─── Extrahierter Text ───
# Nachkommastellen anzeigen



## mobs (29. Oktober 2004)

Hi,



Ich bin gerade dabei ein Bestellformular zu schreiben.

Der Preis für  ein Artikel leigt bei 29.00 € und so solle es bitte auch im feld drin stehn.
Leider werden immer die nachkommastellen abgeschnitten. 
Kann mir einer sagen wie ich das verhindern kann?

Zum besseren Verständin hier mein kleines Script:

anzahl = bestell.anzahl.value;
einzel = Number(29.00);
preis = anzahl * einzel;
bestell.preis.value = preis;


----------



## JackyD (29. Oktober 2004)

einzel = 29.00123467
document.write(einzel.toFixed(2));
So wird es auf 2 Nachkommastellen gerundet und ausgegeben.


----------



## mobs (29. Oktober 2004)

Hmm das funktionier leider schon mal nicht.
Ich bekomm nur eine weiße Seite wo 29.00 steht ausgegeben.

Weitere Vorschläge?


----------



## JackyD (30. Oktober 2004)

Also, wenn ich es mal so ohne Formular mache funktioniert es bei mir. Den Preis muss du nurnoch als value vom Inputfeld angeben und testen ob es auch funktioniert, wenn die Anzahl per formular gesendet wird.
─── Bereitgestelltes Material ───
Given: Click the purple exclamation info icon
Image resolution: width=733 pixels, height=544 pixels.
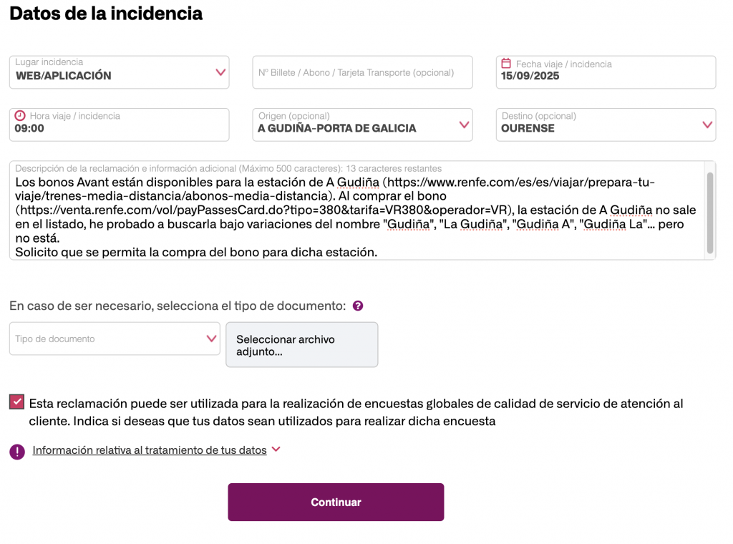Looking at the screenshot, I should 17,452.
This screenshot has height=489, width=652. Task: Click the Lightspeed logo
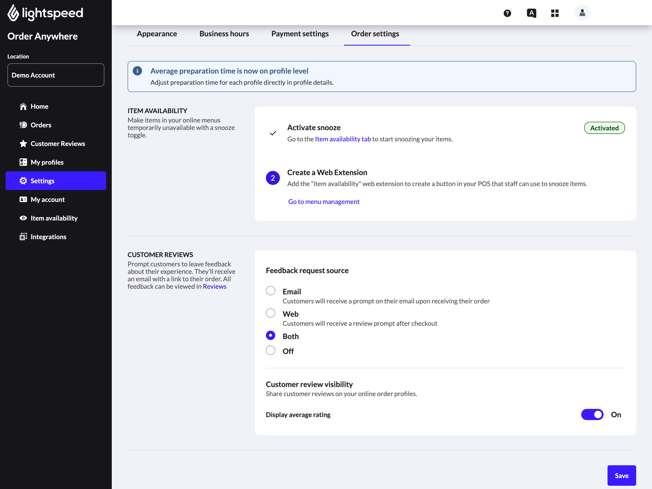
───
* Gestellte Aufgabe 1
Welche Methode verwendet JackyD im Thread über Nachkommastellen, um auf zwei Nachkommastellen zu runden?
* Gestellte Aufgabe 2
Führe den Thread über Nachkommastellen im Anschluss an seinen letzten Satz fort.
Die Zeilen sind eigenständiges Material und vom Thread über Nachkommastellen getrennt.

* Verfasste Antwort 1
toFixed(2)

* Verfasste Antwort 2
<script type="text/javascript">
<!--
var anzahl = 5;
var einzel = 29.00;
var preis = anzahl * einzel;
document.write(preis.toFixed(2));
//-->
</script>

Wenn das auch nicht geht dann kann vielleicht auch ein Fehler im Formular sein.


----------



## mobs (30. Oktober 2004)

klappt alles nicht so richitg.

Mein Gedanke ist das er durch das document.write einfach nur ne 29.00 wiedergeben soll. Das macht er allerding nicht in dem Input.


----------



## Sven Mintel (30. Oktober 2004)

Mit "write()" überschreibst du den kompletten Seiteninhalt...also auch das input.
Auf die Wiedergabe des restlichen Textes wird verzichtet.